Five reasons why you don't lose weight!
Maybe there's a reason that your diet hasn't paid off yet. Get five great recommendations here on how to lose weight.
Have you tried a diet very seriously but didn't get the results you'd hoped for? Well then you're not alone. In fact you're far from alone.
You might be wondering why it doesn't work or whether you're doing something wrong. And you might actually be doing something wrong because many people aren't completely sure about what to eat, or more importantly what NOT to eat when they're on a diet.
Maybe you think the protein bars at the local gym are just what your body needs or that orange juice provides you with all the vitamin C you need. Or that avocados are healthy. Well think again. To make it easier for you, we've collected five top recommendations that you should follow if you're serious about your diet.
1. Protein and energy bars
A protein bar contains just as many calories as a chocolate bar, so unless you're an athlete, you definitely don't need energy or protein bars. Many people believe that energy bars are related to sports and fitness and that it's a healthy way to keep your blood sugar levels up. Those people couldn't be more wrong as just one 60 gram bar contains between 250 and 300 calories. Just one single energy bar can upweigh the calories you just burned off at the gym.
2. Dressings and sauces
You might be telling yourself - I'm allowed to have the high-quality olive oil because it's healthy - and the pesto is made entirely of healthy ingredients too, so that shouldn't be a problem, should it?
But wait - did you know that just one tablespoon of pesto contains a sum of 100 calories?
We'd like to emphasise that the healthy fatty acids are quite important - even when you're on a diet. If you do not include them in your diet, you risk having your skin dry out and your body will be in need of fats. So you should have some fatty acids but not too much. We recommend you set a rule of having only one tablespoon of oil a day.
As an alternative to using oil with salads, there are various light dressings but they often contain more additives than normal oil. You could mix an oil-vinegar dressing and limit the amount you put on your salad.
If you have one, you could use a dressing shaker with a spray, so a small amount of dressing spreads through the salad. If you're making your own pesto, you might want to avoid the Parmesan cheese, which of course contains a large amount of unsaturated fats.
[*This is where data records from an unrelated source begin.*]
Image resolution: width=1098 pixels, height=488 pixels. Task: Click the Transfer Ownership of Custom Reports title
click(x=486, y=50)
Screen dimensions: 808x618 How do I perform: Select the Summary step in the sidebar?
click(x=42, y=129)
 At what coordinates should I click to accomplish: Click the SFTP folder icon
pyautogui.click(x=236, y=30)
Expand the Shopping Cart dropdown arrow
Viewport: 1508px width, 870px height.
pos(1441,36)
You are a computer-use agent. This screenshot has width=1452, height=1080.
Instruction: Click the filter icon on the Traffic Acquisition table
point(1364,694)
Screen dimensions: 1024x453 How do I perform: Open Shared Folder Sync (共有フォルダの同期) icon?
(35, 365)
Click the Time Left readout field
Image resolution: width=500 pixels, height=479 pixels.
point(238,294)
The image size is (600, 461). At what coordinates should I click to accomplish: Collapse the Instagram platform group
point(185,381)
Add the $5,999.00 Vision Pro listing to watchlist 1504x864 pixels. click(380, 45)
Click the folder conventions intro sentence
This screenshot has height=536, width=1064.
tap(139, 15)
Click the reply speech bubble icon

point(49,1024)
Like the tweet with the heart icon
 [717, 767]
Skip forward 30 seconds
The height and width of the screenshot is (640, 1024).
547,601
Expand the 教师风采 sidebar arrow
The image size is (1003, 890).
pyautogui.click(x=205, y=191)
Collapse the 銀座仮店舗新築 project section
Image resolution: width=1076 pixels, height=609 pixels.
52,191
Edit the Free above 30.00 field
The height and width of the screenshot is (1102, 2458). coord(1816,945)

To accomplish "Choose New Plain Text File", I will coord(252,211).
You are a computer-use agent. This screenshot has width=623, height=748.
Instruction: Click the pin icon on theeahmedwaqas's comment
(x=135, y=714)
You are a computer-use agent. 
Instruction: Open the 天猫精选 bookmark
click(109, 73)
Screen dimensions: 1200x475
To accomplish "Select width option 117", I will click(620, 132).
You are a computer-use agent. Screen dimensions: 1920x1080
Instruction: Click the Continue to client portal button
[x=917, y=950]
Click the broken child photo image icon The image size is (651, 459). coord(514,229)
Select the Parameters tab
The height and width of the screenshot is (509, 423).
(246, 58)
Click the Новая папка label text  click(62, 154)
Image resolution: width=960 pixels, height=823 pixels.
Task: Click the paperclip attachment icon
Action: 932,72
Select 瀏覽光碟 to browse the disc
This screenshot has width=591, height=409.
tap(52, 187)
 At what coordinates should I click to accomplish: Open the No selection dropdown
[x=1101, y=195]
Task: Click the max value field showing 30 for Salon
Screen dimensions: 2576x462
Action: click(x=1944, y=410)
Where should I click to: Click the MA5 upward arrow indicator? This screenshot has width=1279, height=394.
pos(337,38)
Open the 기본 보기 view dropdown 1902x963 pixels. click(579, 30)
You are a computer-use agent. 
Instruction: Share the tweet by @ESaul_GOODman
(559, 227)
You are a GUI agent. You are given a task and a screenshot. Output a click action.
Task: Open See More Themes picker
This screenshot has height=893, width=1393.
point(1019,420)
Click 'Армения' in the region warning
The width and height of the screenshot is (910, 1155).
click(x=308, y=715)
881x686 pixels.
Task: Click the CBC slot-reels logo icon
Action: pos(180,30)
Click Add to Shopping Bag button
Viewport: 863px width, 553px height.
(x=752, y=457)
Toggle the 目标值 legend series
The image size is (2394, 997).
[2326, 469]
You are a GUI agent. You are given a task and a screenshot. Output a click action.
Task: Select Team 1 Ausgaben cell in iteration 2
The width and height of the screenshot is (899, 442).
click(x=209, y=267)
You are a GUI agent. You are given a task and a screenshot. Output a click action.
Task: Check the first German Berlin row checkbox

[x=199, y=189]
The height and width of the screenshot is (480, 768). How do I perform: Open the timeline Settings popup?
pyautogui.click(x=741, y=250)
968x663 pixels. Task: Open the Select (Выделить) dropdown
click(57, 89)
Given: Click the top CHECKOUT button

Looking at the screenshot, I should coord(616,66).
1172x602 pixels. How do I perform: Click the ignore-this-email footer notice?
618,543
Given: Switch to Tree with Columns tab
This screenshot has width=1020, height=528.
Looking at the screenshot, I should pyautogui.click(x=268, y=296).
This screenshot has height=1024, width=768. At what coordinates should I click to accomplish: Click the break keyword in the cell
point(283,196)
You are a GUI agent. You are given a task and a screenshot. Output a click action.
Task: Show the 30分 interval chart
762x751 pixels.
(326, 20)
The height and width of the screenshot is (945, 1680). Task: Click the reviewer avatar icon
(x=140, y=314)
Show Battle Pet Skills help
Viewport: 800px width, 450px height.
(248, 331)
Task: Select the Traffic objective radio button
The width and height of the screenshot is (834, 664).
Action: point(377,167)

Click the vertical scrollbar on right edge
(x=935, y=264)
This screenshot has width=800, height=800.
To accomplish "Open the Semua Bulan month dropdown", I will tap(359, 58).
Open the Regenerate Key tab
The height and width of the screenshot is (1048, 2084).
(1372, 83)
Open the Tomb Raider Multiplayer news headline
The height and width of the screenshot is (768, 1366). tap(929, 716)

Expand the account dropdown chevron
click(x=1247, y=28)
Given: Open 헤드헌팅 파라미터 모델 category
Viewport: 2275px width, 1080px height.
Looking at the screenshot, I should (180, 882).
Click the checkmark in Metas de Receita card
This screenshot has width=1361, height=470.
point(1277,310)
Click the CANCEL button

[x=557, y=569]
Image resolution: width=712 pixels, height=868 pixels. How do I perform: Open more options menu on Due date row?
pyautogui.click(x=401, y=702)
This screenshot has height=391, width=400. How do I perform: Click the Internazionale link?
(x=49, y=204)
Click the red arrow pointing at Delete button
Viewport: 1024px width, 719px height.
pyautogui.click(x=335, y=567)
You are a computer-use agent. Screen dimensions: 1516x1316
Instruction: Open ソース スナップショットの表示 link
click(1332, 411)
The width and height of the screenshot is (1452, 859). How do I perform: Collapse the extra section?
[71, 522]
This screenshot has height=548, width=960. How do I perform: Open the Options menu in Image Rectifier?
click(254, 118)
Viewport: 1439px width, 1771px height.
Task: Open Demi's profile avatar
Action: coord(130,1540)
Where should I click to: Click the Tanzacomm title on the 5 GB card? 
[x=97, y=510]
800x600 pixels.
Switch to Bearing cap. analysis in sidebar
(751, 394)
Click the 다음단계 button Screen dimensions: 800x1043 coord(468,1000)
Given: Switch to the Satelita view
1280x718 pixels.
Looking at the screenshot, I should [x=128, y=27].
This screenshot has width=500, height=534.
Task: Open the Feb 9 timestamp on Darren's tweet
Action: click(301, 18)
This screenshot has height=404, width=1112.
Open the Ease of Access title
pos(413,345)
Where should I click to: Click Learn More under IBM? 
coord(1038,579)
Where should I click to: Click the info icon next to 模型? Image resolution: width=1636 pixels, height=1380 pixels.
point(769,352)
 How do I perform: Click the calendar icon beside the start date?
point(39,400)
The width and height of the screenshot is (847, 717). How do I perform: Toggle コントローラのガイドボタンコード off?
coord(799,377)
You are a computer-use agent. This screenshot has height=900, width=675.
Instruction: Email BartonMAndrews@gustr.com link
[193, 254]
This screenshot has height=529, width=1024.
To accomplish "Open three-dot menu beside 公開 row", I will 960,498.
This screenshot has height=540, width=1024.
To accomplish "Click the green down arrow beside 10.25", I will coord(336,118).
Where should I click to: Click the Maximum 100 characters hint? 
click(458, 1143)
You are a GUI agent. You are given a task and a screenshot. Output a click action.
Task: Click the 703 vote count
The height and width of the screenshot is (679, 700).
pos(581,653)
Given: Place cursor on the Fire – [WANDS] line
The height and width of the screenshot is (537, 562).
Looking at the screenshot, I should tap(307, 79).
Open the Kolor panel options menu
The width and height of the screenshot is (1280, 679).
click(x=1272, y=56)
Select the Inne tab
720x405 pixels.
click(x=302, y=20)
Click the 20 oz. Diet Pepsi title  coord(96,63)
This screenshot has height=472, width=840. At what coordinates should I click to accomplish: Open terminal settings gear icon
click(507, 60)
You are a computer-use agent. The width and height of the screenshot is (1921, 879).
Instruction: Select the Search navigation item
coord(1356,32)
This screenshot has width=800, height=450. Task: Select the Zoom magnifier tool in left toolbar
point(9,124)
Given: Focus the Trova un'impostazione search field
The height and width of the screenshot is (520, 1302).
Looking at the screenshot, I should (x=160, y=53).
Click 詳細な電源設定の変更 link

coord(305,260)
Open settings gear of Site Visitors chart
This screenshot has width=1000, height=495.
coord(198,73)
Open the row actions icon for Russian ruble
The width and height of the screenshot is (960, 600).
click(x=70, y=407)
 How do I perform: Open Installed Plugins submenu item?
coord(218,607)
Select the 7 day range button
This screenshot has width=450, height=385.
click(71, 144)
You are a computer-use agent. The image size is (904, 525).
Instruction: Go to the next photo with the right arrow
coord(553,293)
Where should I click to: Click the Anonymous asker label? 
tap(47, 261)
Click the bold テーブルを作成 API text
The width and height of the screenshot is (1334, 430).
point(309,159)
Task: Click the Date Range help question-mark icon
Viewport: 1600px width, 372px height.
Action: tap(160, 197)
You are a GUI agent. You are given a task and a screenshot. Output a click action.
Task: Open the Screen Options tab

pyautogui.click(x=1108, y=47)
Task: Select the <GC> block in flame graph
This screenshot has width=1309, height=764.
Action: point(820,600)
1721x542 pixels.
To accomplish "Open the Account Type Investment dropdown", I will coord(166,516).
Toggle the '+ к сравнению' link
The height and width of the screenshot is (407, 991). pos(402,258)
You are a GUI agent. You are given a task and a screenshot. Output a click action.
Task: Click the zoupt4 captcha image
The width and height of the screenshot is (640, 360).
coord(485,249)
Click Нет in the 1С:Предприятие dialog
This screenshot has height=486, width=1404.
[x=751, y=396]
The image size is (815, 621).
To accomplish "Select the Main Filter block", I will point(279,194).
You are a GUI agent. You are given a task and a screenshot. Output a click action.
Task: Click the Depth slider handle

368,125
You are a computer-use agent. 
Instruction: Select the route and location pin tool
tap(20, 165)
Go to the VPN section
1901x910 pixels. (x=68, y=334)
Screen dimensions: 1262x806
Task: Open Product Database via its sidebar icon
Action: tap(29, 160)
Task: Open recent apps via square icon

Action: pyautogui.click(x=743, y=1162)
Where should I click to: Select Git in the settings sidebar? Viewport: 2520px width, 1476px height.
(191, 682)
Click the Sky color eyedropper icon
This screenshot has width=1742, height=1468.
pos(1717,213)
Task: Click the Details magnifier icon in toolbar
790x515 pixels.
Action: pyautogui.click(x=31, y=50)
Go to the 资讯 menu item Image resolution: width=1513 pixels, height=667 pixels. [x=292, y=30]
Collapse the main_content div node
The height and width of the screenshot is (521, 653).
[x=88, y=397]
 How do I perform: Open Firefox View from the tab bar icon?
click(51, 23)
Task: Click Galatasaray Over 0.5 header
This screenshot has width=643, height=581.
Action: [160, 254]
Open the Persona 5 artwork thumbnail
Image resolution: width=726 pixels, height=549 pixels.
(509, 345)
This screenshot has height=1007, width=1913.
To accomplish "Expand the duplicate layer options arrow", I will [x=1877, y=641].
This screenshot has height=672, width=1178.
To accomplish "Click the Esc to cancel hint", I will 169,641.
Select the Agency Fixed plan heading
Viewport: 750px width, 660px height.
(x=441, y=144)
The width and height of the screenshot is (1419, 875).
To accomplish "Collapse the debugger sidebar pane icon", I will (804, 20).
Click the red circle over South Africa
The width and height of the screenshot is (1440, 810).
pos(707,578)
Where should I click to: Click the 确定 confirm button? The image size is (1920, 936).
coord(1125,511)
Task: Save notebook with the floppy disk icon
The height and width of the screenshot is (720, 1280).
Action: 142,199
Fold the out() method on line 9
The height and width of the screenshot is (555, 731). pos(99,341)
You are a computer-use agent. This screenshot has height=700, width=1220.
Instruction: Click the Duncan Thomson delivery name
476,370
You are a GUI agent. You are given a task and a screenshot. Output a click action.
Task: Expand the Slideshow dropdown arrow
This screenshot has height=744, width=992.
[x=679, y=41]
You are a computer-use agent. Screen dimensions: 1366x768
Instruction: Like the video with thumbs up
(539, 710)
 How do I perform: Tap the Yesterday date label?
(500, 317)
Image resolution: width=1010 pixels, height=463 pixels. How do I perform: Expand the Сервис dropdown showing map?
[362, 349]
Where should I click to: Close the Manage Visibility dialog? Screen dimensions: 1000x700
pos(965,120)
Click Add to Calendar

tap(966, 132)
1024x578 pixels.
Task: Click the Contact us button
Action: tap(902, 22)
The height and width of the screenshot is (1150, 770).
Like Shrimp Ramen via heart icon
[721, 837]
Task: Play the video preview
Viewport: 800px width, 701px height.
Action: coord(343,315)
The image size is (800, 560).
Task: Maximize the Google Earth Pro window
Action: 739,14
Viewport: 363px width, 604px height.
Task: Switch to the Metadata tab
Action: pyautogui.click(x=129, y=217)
3. Rice, quinoa and corn products
There are actually many carbs in these products so don't just eat away because they contain a lot of energy. And although wholegrains should be a part of our daily diet, partly because carbohydrates provide brain fuel, and because dietary fibre is very good for the digestion, you must be careful about how much you eat of these products because this could be the reason why you don't lose weight.
Alternatively, cut down on your consumption, by eating half of what you normally do and supplement that with vegetables. Choose wholegrains like quinoa or whole spelt grains instead of white rice, which contains virtually no fibre at all. It is true that quinoa contains slightly more calories per 100 grams than white rice, but is more satisfying and nourishing due to the much higher content of vitamins, minerals, protein and dietary fibre.
4. Avocados, nuts and dark chocolate
Finally, something we can eat - it says so in various health and diet books! And while these foods are healthy, unfortunately they are also very high in fat and therefore high in calories.
Many people think that it's okay to eat these products while on a diet, and that is technically true but it's important not to overdo it! Maybe instead of eating a whole bar of chocolate, try having only two small squares. Or eat 10 almonds a day to get the oils you need, but don't eat a whole bag of nuts.
Try eating half an avocado a day - as part of your lunch for instance. The avocado is not, as many believe, so healthy that it should be eaten as a supplement, but rather it should be eaten as part of your normal diet. An avocado contains up to 300 calories, and that's a lot of extra energy if you want to lose weight.
5. Juice and smoothies
A fresh and healthy way to start the day, you might think. But no. - When you drink a small bottle of orange juice, you actually consume about three oranges. A standard size of 100 grams of orange contains 50 calories. That means that a 33cl bottle of juice, which contains about 150 calories. A smoothie of the same size has about 180 calories. The same calorie counting applies to many energy and vitamin drinks. So if you want your glass of juice in the morning, then you should settle for a small glass and count it as one from your maximum of three pieces of fruit each day.
Alternatively, you can start the day by eating one orange or some other fruit for your breakfast. That's an easy way to save 100 calories. Always be careful about liquid calories during the day.